Thirty states allow some sort of raw milk sales: 13 restrict sales to the farm, 12 allow for retail sales and the other five have a combination of regulations.
Raw milk enthusiasts say pasteurization -- the process of heating milk to kill disease-causing bacteria -- kills bacteria beneficial to human health and argue that unprocessed milk is fresher, full of nutrients and tastier.
The Centers for Disease Control and Prevention, however, warns that raw milk "can make you very sick or kill you." According to the CDC, raw milk can be contaminated with bacteria such listeria, salmonella and E. coli.
Raw milk producers, who are subject to extensive pathogen testing, say their product is unfairly maligned.
"Government officials want to force us to create a sterile environment. What they don't understand is that our customers don't want industrial milk, they want a living product," Garthwaite said. "It's ironic when you can freely smoke cigarettes and drink alcohol, yet the government tells you raw milk is supposedly deadly."
Michael Marsh, chief executive of Western United Dairymen, which lobbies on behalf of California's dairy industry, said the primary concern among conventional dairy producers is that raw milk can give all milk a bad image.
"Consumers don't always discriminate between the two," Marsh said. "They just hear 'milk' and that it made somebody ill. Our concern is, if people get sick from raw milk, it stains the rest of us and demand for all milk goes down."

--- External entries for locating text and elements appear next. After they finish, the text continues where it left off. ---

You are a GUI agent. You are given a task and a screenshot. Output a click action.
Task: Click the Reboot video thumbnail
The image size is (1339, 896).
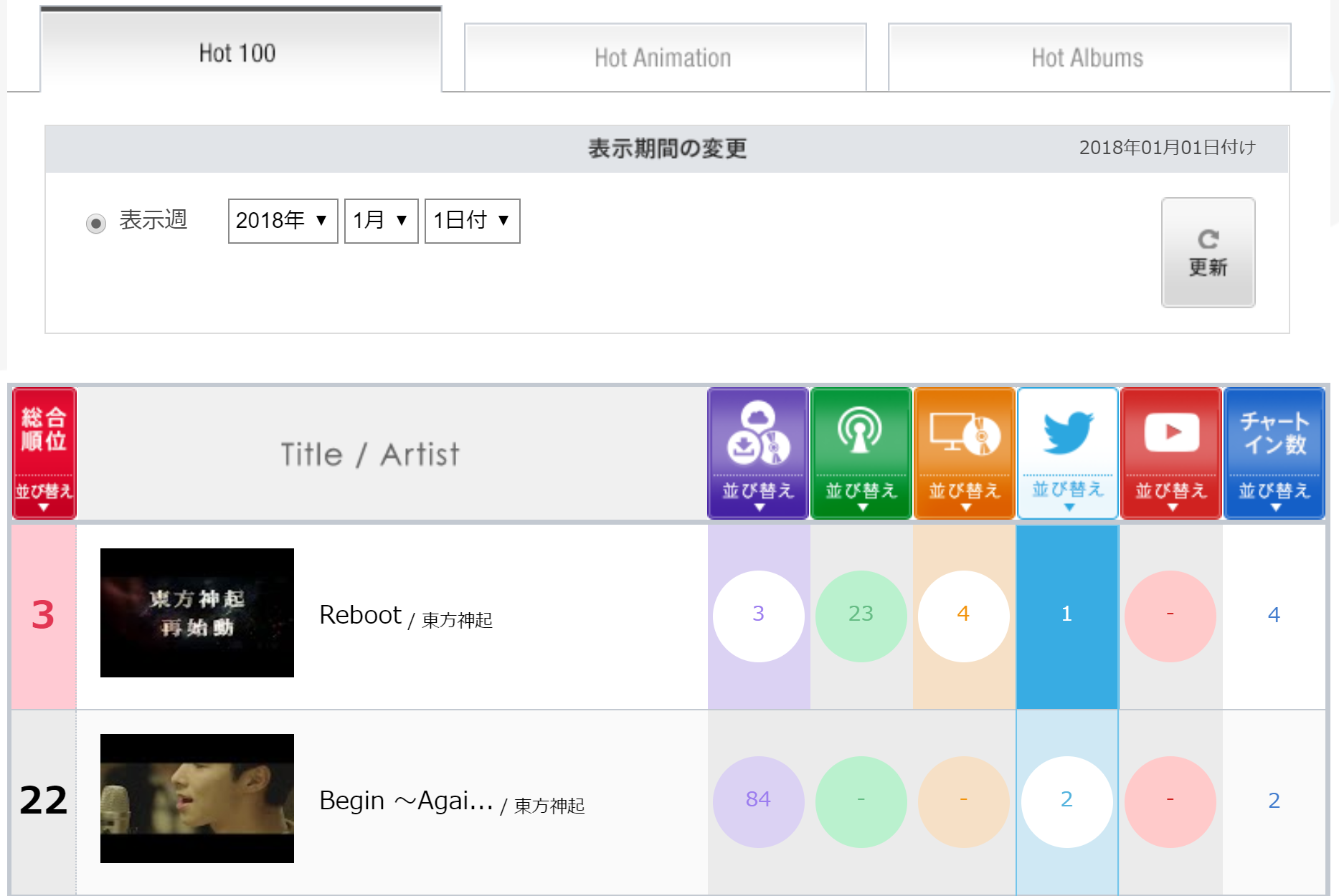pos(197,613)
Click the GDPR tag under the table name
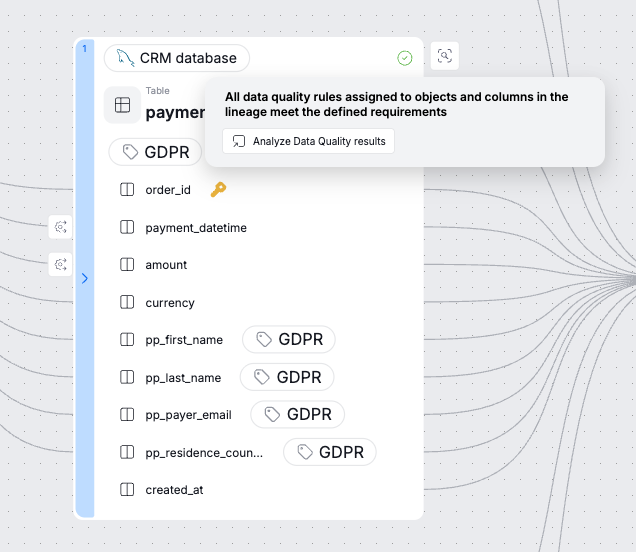Image resolution: width=636 pixels, height=552 pixels. click(x=156, y=152)

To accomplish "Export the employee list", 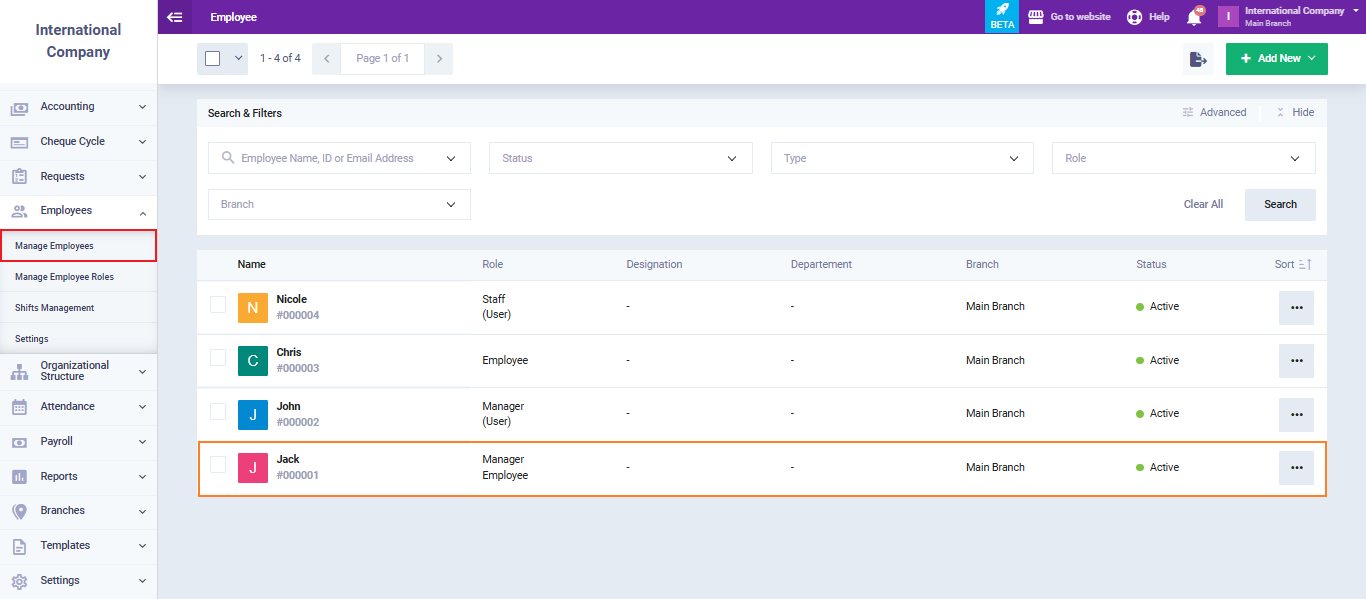I will coord(1197,59).
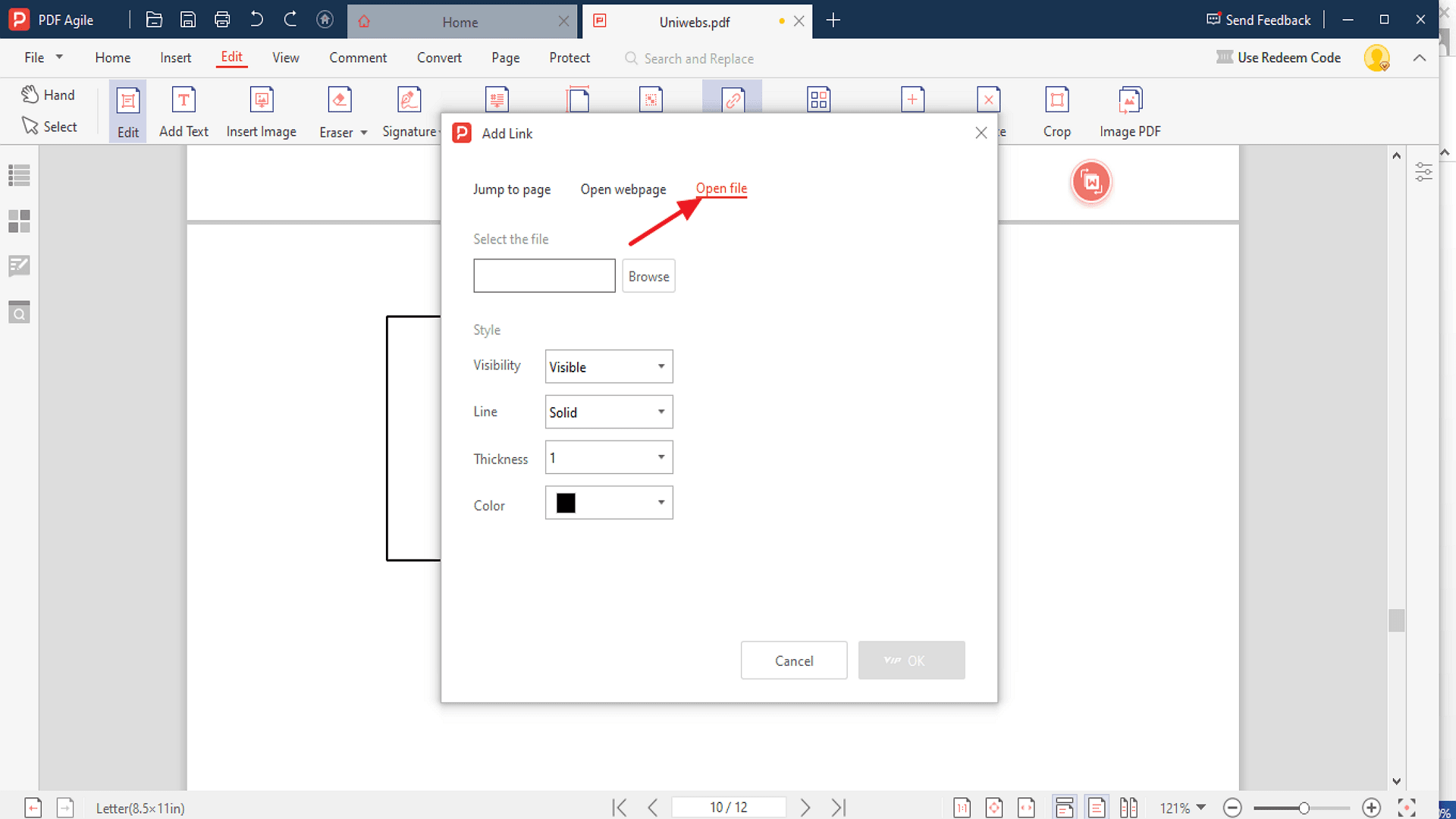
Task: Switch to the Open file tab
Action: pos(721,188)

From 1998 through 2008, the CDC reported 86 outbreaks with 1,676 illnesses due to consumption of raw milk or raw milk products. During that period, no deaths were attributed to drinking raw milk, according to the agency. Two deaths occurred due to consumption of queso fresco, cheese made with unpasteurized milk.
During the same time period, pasteurized milk products -- which are consumed by the vast majority of Americans -- caused 27 outbreaks with 2,494 illnesses and 4 deaths.
The lack of retail availability of raw milk has led consumers to flock to so-called herd shares.
But California has recently moved to shut down shares in El Dorado, Placer, Riverside and Los Angeles counties, said Department of Food and Agriculture spokesman Steve Lyle. Local prosecutors have also taken up several cases against herd shares, Lyle said.
"Herd-sharing arrangements where milk is distributed off the property is a commercial distribution subject to state law," Lyle said. "It must be licensed and inspected by the state. It's about making sure the food is safe."
Evergreen Acres Farm in San Jose, which ran a 100-person herd share with 20 goats, has been told to shut down. Owner Michael Hulme said his farm may go out of business, because he can't afford the bottling equipment and other requirements to become a licensed dairy. He estimates there are 70 to 100 herd shares throughout California.
Another farmer told to shut down her herd share -- 2 cows shared by 15 people -- is hoping for legislative help. Pattie Chelseth, owner of My Sisters' Farm in Shingle Springs, wants a bill that would let small producers sell goods like milk and cheese directly to consumers without government oversight.
"It's about a private, contractual relationship between you and your neighbor," she said.